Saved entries
----
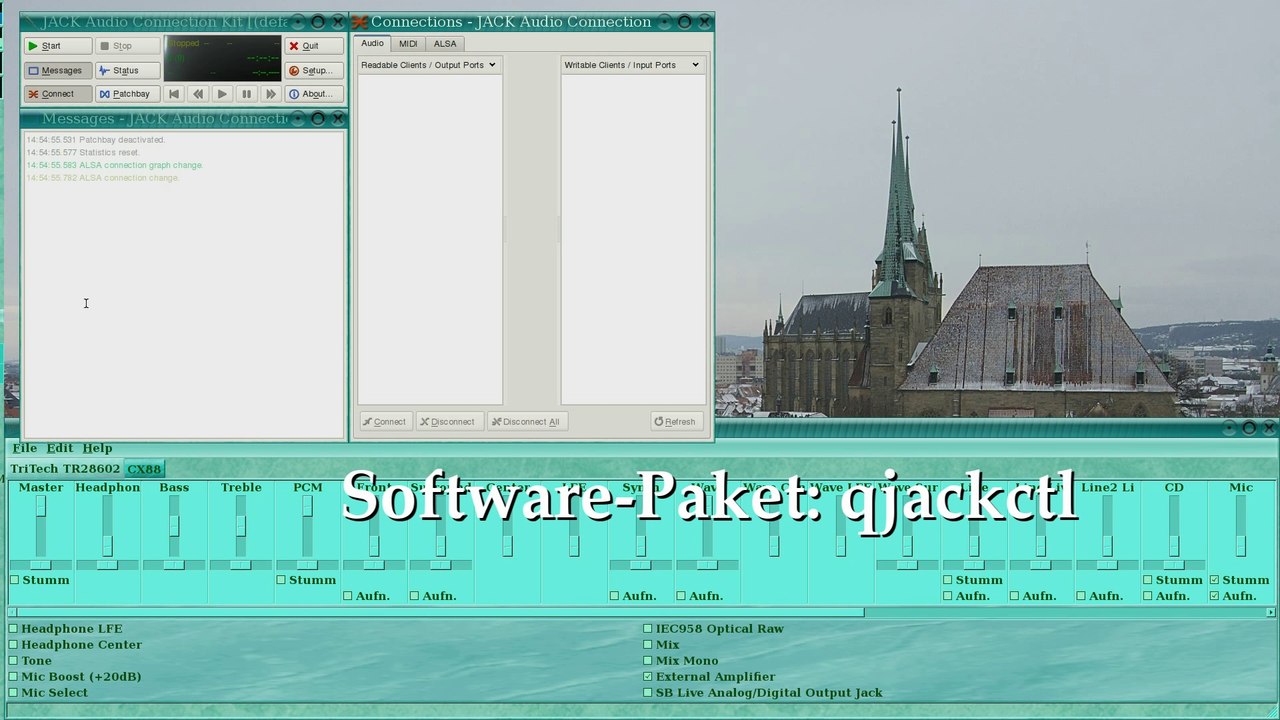Expand Writable Clients / Input Ports dropdown
1280x720 pixels.
pyautogui.click(x=631, y=65)

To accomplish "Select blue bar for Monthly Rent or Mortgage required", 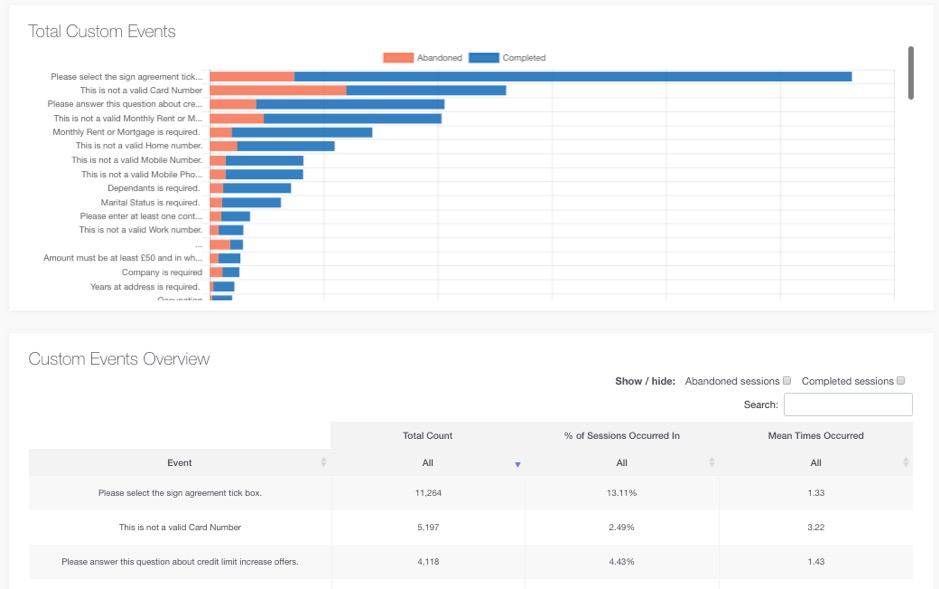I will pos(301,132).
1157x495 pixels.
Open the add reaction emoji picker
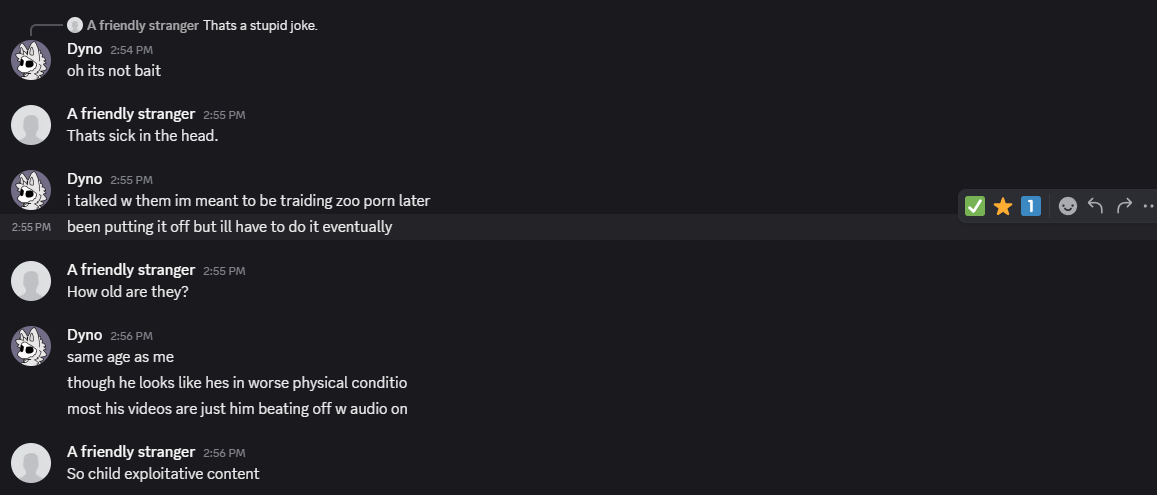[x=1067, y=206]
----
Exercise directions:
From the line with "1157x495 pixels." down to the last line of the records above, restate each line verbatim, passing over any picture.

Task result:
1157x495 pixels.
Open the add reaction emoji picker
[x=1067, y=206]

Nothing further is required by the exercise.